MATERIAL FOR THE TASK:
* * *

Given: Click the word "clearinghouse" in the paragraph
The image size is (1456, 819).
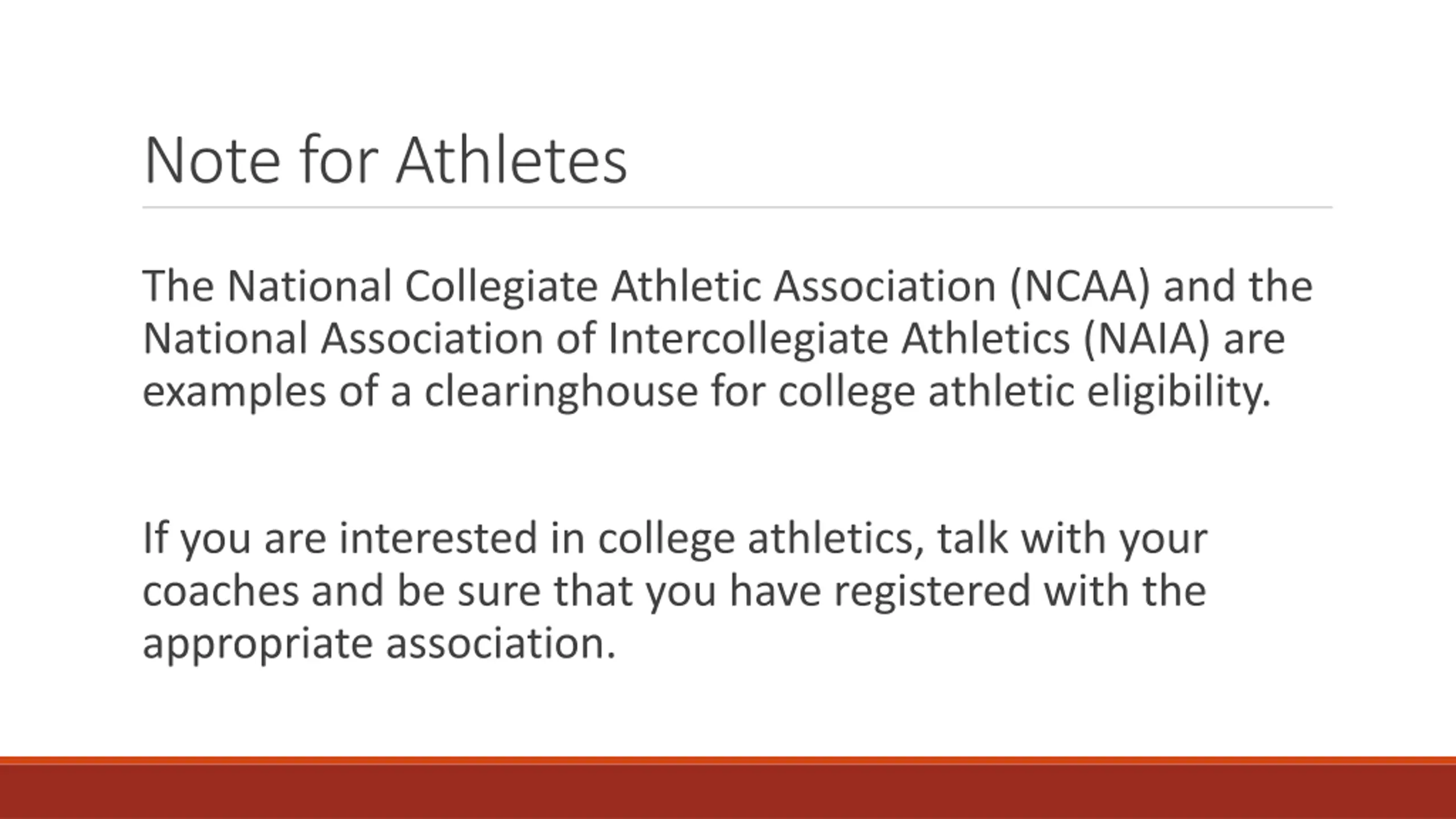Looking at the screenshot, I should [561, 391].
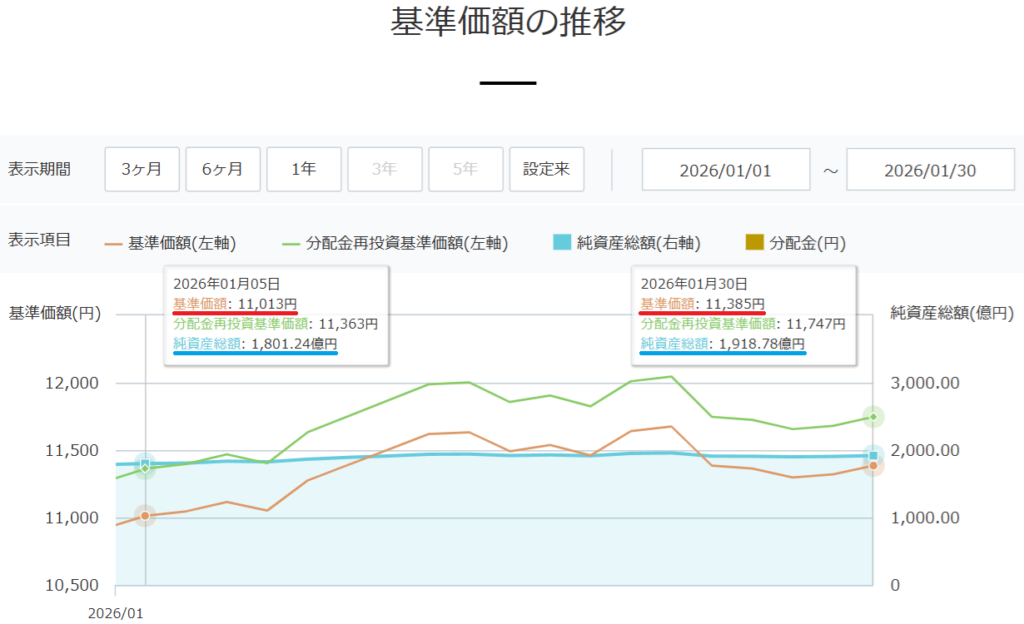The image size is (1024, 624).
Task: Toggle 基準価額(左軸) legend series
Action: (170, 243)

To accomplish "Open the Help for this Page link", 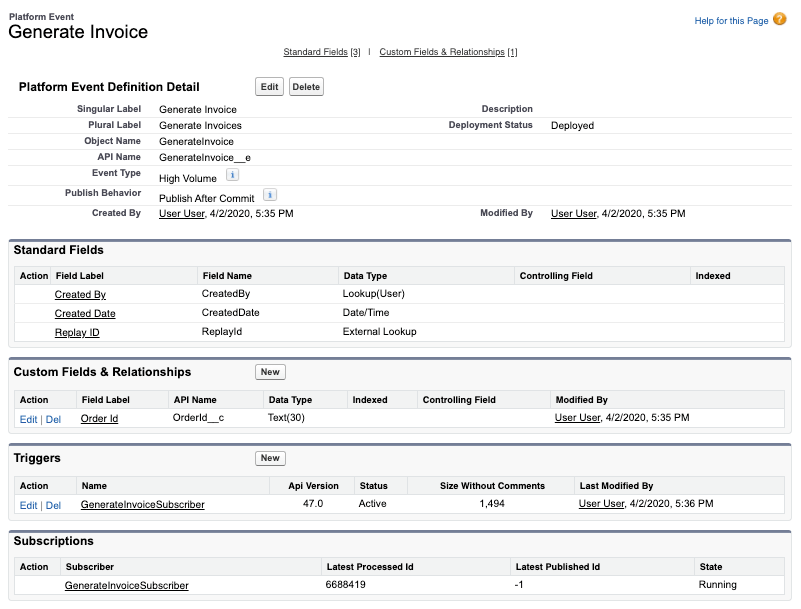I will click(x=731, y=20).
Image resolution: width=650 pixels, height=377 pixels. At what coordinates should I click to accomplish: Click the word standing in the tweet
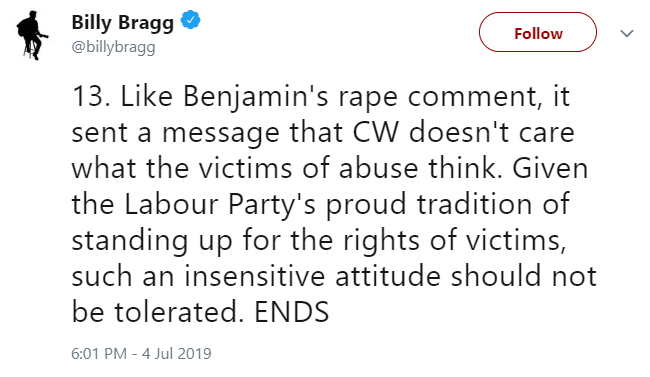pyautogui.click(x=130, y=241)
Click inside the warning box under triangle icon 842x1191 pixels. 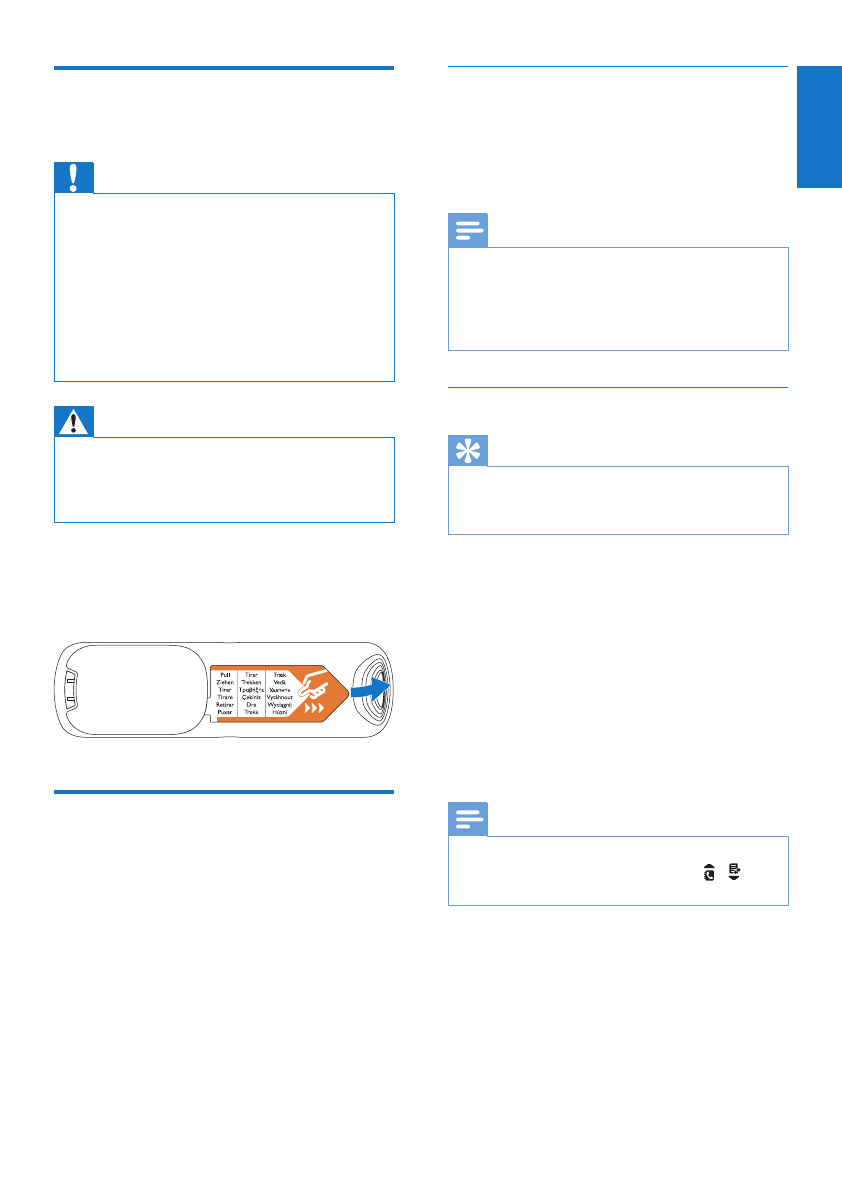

* * *

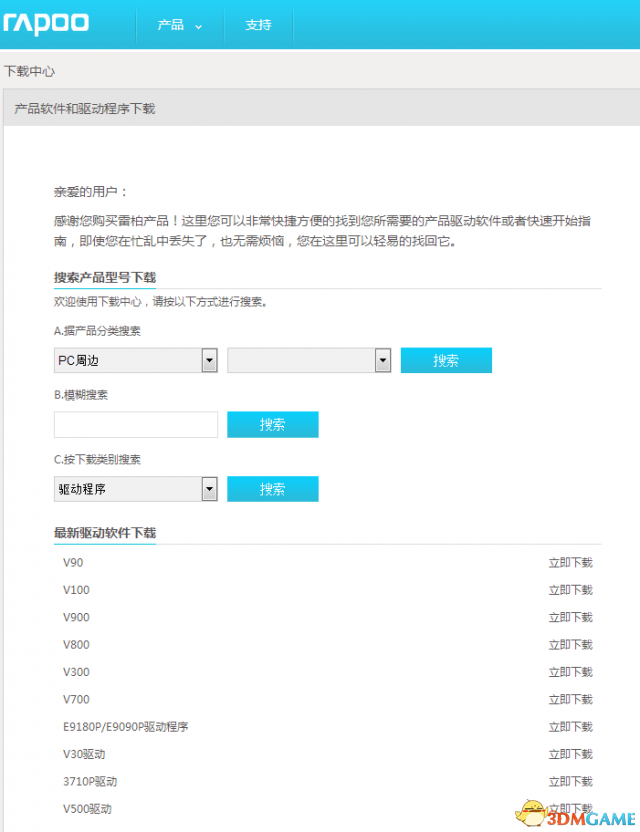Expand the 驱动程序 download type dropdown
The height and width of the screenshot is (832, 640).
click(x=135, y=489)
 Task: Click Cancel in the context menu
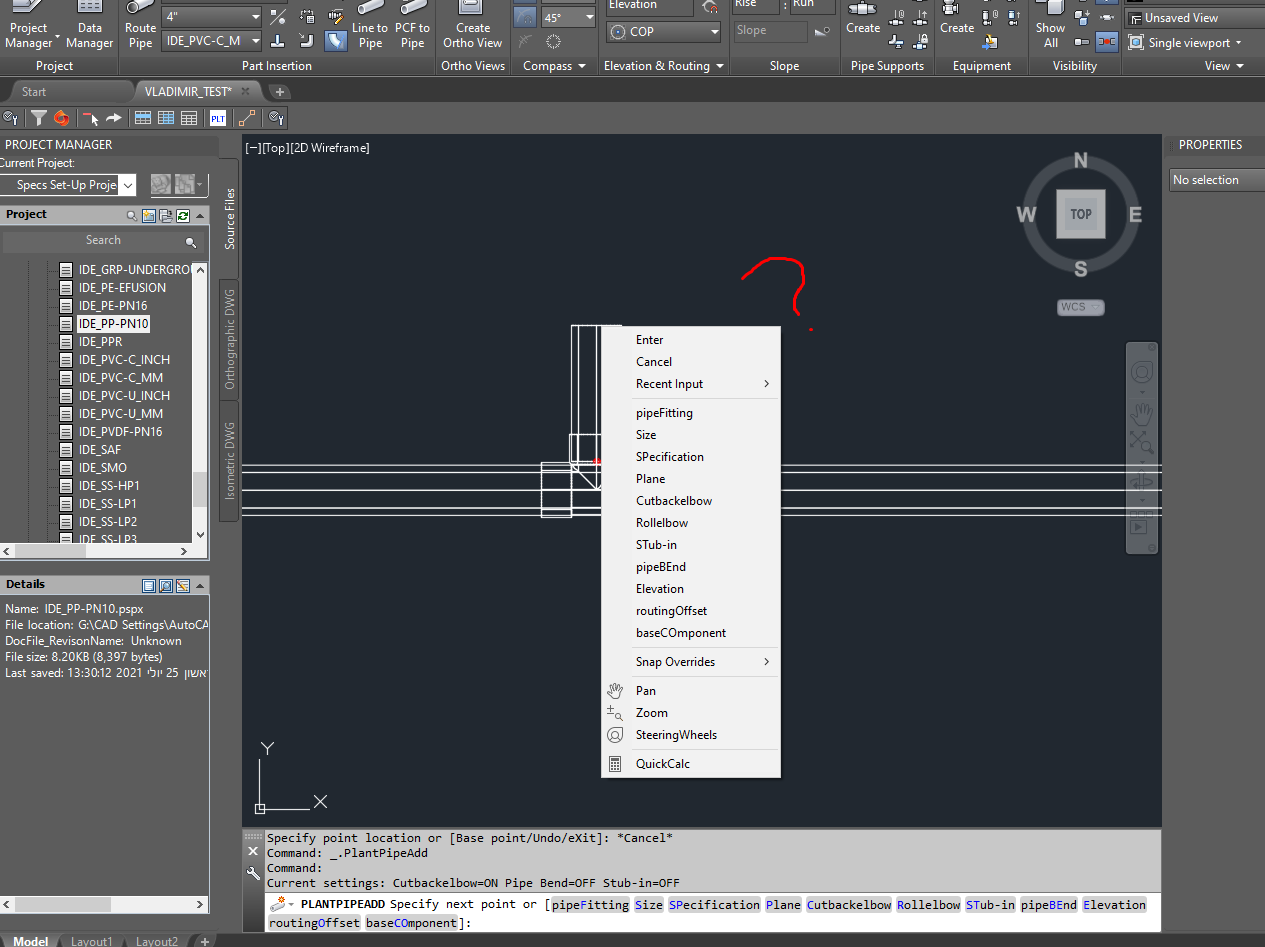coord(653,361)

* * *

THE PROBLEM:
Starting at the line with "Image resolution: width=650" and finishing at the line with "Click inside the", copy the material above exactly, both lines included. Nothing else goes in, and no pictures.

EXPECTED ANSWER:
Image resolution: width=650 pixels, height=377 pixels. At what coordinates should I click to accomplish: Click the word standing in the tweet
pyautogui.click(x=130, y=241)
Click inside the warning box under triangle icon 842x1191 pixels. 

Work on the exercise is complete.